Division of Pulmonary and Critical Care Medicine, University of Iowa Carver College of Medicine, Iowa City, IA.
Program in Bioethics and Humanities, University of Iowa Carver College of Medicine, Iowa City, IA.
Chest. 2011 Apr;139(4):802-809. doi: 10.1378/chest.10-1798. Epub 2011 Feb 3.
Decisions about CPR in the medical ICU (MICU) are important. However, discussions about CPR (code status discussions) can be challenging and may be incomplete if they do not address goals of care.
We interviewed 100 patients, or their surrogates, and their physicians in an MICU. We queried the patients/surrogates on their knowledge of CPR, code status preferences, and goals of care; we queried MICU physicians about goals of care and treatment plans. Medical records were reviewed for clinical information and code status orders.

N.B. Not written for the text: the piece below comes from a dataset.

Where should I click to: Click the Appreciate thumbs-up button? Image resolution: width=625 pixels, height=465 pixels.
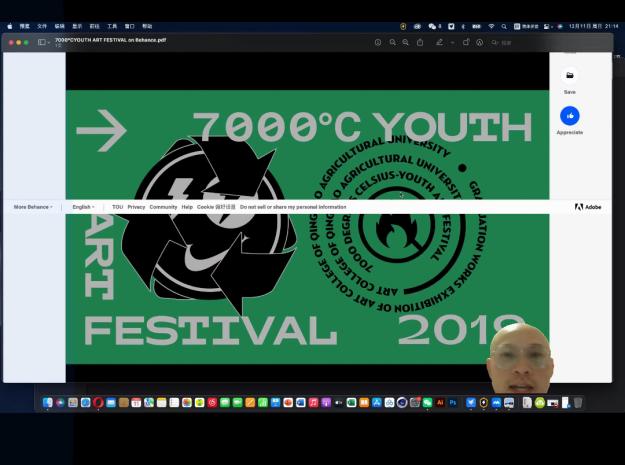pos(569,116)
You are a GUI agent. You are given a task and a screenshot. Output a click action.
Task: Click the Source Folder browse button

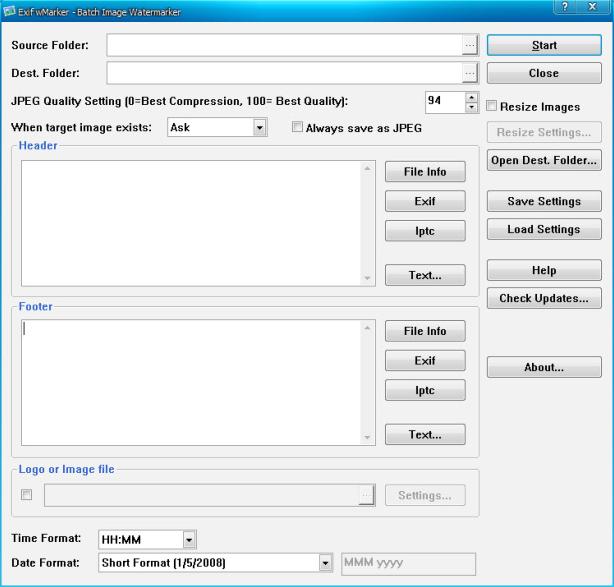[x=469, y=46]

Fifty patients/surrogates recalled discussing CPR preferences with a physician, and 51 recalled discussing goals of care. Eighty-three patients/surrogates preferred full code status, but only four could identify the three main components of in-hospital CPR (defibrillation, chest compressions, intubation). There were 16 discrepancies between code status preferences expressed during the interview and code status orders in the medical record. Respondents' average prediction of survival following in-hospital cardiac arrest with CPR was 71.8%, and the higher the prediction of survival, the greater the frequency of preference for full code status (P = .012). Of six possible goals of care, approximately five were affirmed by each patient/surrogate and physician, but 67.7% of patients/surrogates differed with their physicians about the most important goal of care.
Patients in the MICU and their surrogates have inadequate knowledge about in-hospital CPR and its likelihood of success, patients' code status preferences may not always be reflected in code status orders, and assessments may differ between patients/surrogates and physicians about what goal of care is most important.
在医疗 ICU(MICU)中,有关心肺复苏术(CPR)的决策非常重要。然而,如果这些讨论没有涉及到患者的医疗目标,那么心肺复苏术的讨论(即代码状态讨论)可能会具有挑战性,并且可能不完整。
我们在 MICU 中采访了 100 名患者或其代理人及其医生。我们询问了患者/代理人对 CPR 的了解、代码状态偏好以及医疗目标;我们询问了 MICU 医生有关医疗目标和治疗计划的问题。查阅病历以获取临床信息和代码状态医嘱。
50 名患者/代理人回忆与医生讨论过 CPR 偏好,而 51 名患者/代理人回忆讨论过医疗目标。83 名患者/代理人更喜欢完全的代码状态,但只有 4 名患者/代理人能够识别院内 CPR 的三个主要组成部分(除颤、胸部按压、插管)。在访谈中表达的代码状态偏好与病历中的代码状态医嘱之间存在 16 个差异。受访者对院内心脏骤停后 CPR 存活的平均预测为 71.8%,预测存活率越高,对完全代码状态的偏好频率越高(P=0.012)。在六个可能的医疗目标中,每位患者/代理人和医生都肯定了大约五个目标,但 67.7%的患者/代理人与医生对最重要的医疗目标存在分歧。
MICU 中的患者及其代理人对院内 CPR 及其成功率的了解不足,患者的代码状态偏好可能并不总是反映在代码状态医嘱中,并且患者/代理人和医生对什么是最重要的医疗目标的评估可能存在差异。